TAREFAS A REALIZAR:
a: Com base no texto sobre a hidrelétrica de Belo Monte, responda às perguntas a seguir:
(i) Em que rio e em que estado fica o canteiro da usina?
(ii) Qual era o valor inicial de projeto do empreendimento?
(iii) O que a negociação do governo admite?
b: Resuma em duas frases o texto sobre a hidrelétrica de Belo Monte.

TEXTO FORNECIDO:
18 de julho de 2013
Lúcio Flávio Pinto
Este era para ser um
ano de pique de obras no canteiro da hidrelétrica de Belo Monte, no rio Xingu,
no Pará, o maior do país. É provável que não seja mais. Os sucessivos
incidentes com os índios e os grupos que se opõem à usina retardaram o
cronograma físico e provavelmente influirão também sobre o cronograma
financeiro de um empreendimento que já se aproxima da duplicação do valor
inicial de projeto, que era de 16 bilhões de reais (passou para R$ 19 bilhões
no leilão e já se aproxima de R$ 30 bilhões na mais recente atualização).
Mas talvez seja uma
avaliação errada a dos que imaginam que o retardamento cresça e possa até levar
ao cancelamento da iniciativa, principalmente sob o impulso das manifestações
de protesto pelas ruas do Brasil. Parece que, quanto a Belo Monte, a posição do
governo é de partir para o confronto, se a sempre alegada solução negociada se
inviabilizar. A margem de tolerância do governo nessa negociação é curta. Ela
presume a existência da hidrelétrica. Admite apenas compensações e mitigações.

MATERIAL FORNECIDO:
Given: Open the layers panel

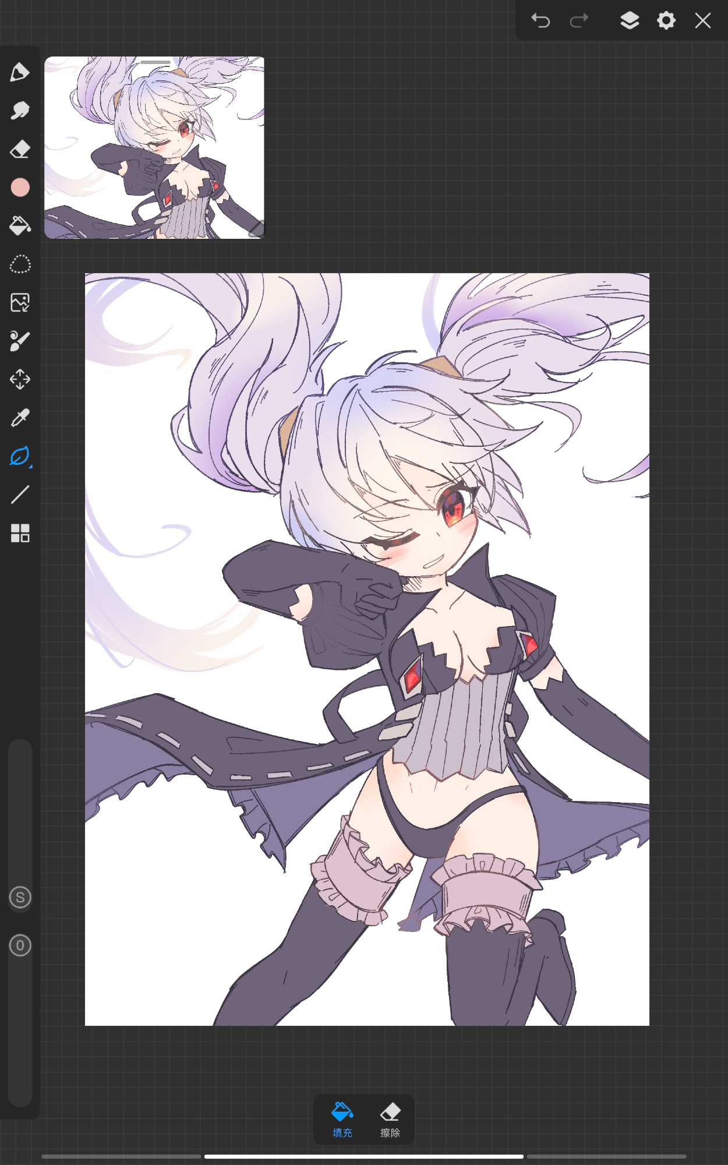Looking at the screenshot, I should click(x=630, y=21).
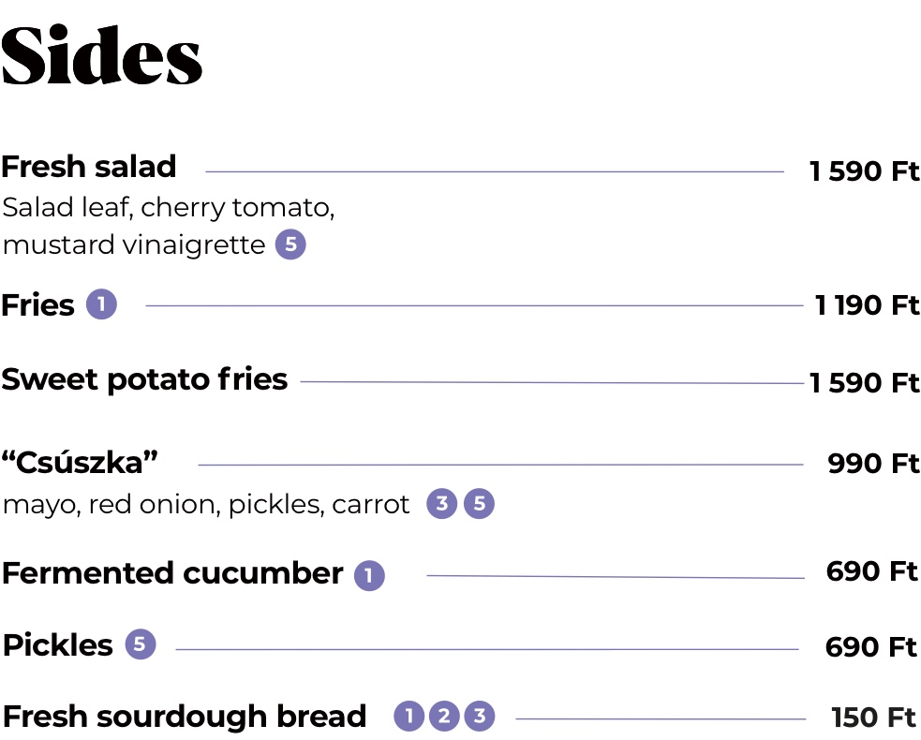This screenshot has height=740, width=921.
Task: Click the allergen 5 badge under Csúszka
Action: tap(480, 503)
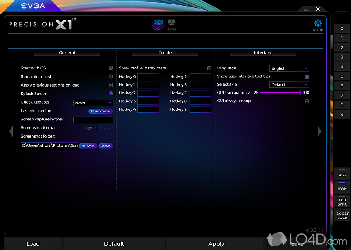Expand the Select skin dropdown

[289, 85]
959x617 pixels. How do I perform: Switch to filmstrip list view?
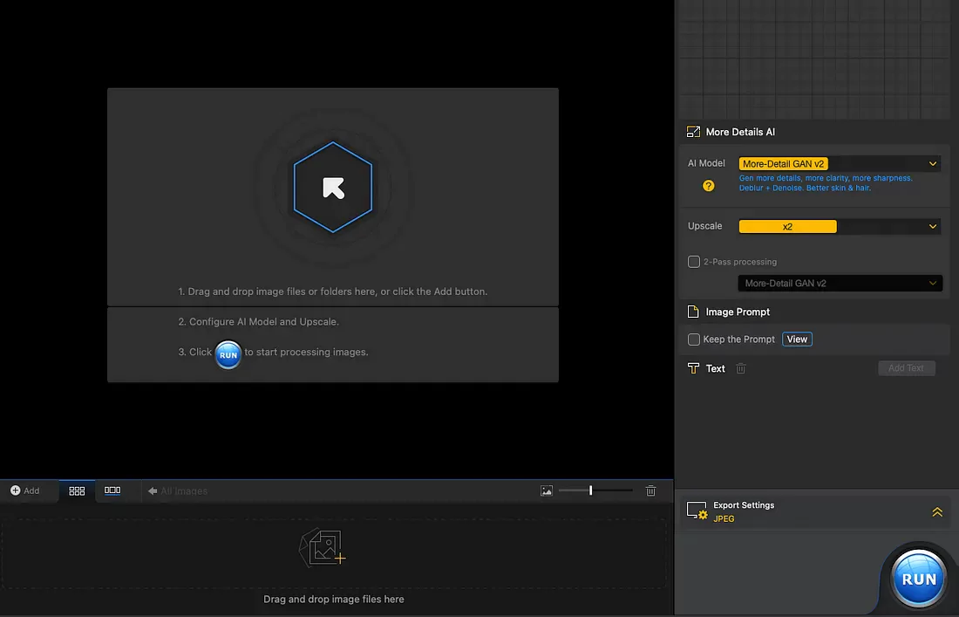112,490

RESPOSTAS DADAS:
a:
(i) No rio Xingu, no Pará.
(ii) 16 bilhões de reais.
(iii) Apenas compensações e mitigações.

b: Os incidentes com os índios e com os grupos que se opõem à hidrelétrica de Belo Monte atrasaram o cronograma físico da obra e provavelmente influirão sobre o financeiro, num empreendimento cujo valor já se aproxima de R$ 30 bilhões, quase o dobro dos 16 bilhões iniciais. Talvez seja errado supor que o atraso leve ao cancelamento, pois o governo parece disposto ao confronto se a solução negociada se inviabilizar, já que sua margem de tolerância é curta e só admite compensações e mitigações.